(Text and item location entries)

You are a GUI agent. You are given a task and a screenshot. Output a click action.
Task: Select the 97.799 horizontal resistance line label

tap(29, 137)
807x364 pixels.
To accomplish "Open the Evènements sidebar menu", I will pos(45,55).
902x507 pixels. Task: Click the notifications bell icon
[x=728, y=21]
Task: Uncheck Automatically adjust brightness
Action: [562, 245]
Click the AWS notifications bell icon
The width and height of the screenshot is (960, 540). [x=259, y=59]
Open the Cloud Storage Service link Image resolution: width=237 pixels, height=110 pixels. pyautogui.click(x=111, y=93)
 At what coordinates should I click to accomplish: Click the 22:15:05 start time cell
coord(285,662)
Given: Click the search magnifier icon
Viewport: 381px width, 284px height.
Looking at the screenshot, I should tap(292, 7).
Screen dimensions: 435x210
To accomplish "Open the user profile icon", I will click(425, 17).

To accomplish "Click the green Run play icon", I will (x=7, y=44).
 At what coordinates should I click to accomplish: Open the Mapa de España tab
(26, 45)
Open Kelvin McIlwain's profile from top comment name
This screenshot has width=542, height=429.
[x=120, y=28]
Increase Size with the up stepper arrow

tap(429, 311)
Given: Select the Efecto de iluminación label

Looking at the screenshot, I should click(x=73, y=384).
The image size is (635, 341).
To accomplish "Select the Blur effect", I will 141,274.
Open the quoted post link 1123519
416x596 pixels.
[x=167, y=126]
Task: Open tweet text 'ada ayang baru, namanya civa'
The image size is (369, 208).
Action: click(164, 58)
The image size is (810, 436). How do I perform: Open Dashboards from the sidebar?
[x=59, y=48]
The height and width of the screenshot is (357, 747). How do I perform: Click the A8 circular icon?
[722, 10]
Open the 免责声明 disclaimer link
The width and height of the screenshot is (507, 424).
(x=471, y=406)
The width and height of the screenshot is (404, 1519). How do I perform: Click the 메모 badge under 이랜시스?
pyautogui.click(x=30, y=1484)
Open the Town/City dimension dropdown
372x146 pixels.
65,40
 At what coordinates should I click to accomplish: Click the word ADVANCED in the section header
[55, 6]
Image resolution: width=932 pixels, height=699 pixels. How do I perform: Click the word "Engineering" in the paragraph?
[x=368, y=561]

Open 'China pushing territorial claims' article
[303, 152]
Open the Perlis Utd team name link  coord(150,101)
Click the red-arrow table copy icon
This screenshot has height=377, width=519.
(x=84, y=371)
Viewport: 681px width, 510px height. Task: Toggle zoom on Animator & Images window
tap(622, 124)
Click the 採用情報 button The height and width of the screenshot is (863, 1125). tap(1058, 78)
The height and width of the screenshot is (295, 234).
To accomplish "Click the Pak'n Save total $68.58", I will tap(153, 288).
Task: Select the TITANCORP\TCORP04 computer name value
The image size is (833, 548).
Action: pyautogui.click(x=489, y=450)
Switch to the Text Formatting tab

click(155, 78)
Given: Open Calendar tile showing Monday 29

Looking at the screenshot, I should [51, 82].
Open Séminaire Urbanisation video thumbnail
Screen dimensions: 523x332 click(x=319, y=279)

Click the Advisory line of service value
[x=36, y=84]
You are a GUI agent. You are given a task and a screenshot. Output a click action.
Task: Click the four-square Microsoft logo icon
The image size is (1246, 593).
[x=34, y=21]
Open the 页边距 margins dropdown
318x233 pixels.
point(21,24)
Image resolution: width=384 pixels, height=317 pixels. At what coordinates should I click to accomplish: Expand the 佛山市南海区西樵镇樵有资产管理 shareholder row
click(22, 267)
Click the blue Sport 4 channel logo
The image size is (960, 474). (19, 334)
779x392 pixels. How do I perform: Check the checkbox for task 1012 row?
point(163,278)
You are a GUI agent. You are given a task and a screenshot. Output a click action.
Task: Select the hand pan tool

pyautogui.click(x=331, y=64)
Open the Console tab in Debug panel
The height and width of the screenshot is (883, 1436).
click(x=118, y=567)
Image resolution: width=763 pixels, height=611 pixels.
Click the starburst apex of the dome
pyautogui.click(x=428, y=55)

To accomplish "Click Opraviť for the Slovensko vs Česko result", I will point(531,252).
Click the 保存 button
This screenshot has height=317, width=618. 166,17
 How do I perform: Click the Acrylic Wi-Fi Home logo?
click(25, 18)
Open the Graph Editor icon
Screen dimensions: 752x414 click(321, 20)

• _AIM OF THE EXERCISE_:
How many lines of the rows above contain the string "pyautogui", counting only case-sensitive matches? Reply with the number alone.

• _TASK RESPONSE_:
5